I have been audited, but that was after we were incorporated. The business rents part of the house from the humans, who declare the rent as income and deduct hydro, insurance etc for that fraction of the house. The written Canadian rules are very clear that you can do it by square feet, by "one room out of 5 so 20%", or anything else that seems reasonable. We don't depreciate the house as an expense since that would mess with our taxes when we sell it.
From talking to other people who do this it seems like reasonable claims will be accepted and unreasonable ones will be checked with a quick audit. If you write on a laptop, you don't need 95% of a 5000 square foot house with only 5% for non business activity, right? (I do know one person who, on getting a very high valuation for his home property taxes, double what he thought it was worth, sold it to his company who then let him live in it at a drastically reduced rent in exchange for being the "super" and maintaining it.

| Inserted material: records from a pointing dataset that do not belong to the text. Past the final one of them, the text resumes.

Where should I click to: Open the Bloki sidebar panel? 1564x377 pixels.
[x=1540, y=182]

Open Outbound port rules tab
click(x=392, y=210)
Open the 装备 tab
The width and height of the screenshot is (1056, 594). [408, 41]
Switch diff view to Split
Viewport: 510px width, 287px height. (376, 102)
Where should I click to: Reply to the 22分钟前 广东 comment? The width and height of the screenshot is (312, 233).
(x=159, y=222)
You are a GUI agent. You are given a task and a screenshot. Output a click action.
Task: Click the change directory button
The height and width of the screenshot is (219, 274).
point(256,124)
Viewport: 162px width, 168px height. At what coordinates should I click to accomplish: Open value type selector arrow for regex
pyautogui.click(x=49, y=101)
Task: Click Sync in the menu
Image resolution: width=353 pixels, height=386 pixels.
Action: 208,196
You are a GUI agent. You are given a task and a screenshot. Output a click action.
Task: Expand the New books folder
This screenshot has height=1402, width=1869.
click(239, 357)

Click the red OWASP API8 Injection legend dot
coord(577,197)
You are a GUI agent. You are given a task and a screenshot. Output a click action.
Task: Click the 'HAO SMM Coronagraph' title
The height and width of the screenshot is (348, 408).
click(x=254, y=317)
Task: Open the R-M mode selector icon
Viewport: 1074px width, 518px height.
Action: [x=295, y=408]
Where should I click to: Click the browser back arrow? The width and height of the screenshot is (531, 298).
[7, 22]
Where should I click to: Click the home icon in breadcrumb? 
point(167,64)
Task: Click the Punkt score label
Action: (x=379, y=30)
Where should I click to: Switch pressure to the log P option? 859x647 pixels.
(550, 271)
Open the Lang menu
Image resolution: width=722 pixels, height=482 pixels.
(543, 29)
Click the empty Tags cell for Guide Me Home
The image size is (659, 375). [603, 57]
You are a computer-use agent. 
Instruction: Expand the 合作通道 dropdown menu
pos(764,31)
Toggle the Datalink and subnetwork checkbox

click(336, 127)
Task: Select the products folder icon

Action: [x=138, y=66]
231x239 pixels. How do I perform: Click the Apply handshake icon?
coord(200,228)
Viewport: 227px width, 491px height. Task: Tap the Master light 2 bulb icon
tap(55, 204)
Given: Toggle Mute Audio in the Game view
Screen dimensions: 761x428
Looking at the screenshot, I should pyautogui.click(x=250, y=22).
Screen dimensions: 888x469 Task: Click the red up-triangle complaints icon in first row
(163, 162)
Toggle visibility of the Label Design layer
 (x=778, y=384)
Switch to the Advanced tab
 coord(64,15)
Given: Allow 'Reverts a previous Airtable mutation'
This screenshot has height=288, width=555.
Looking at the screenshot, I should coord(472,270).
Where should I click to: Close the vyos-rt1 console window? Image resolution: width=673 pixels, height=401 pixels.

I have a feeling he was eventually audited. Don't do that sort of thing and you'll be fine.)
It doesn't matter that you could take your laptop anywhere or even that you do take your laptop anywhere, or that you can take a phone call in any room. While our audit was underway we left the office, which has desks and office chairs and filing cabinets and whiteboards, to go get certain more confidential files that the auditor wanted, and there was no "aha you do part of your work in the rest of the house as well!" moment because that's not a thing. What is a thing is, do you use this space to work in? And if you do, you do.
As to whether you use the room for anything else, if it is your main place of business it is ok to also use the room for something else. If you have a main place of business elsewhere then this home space must be exclusively for the business.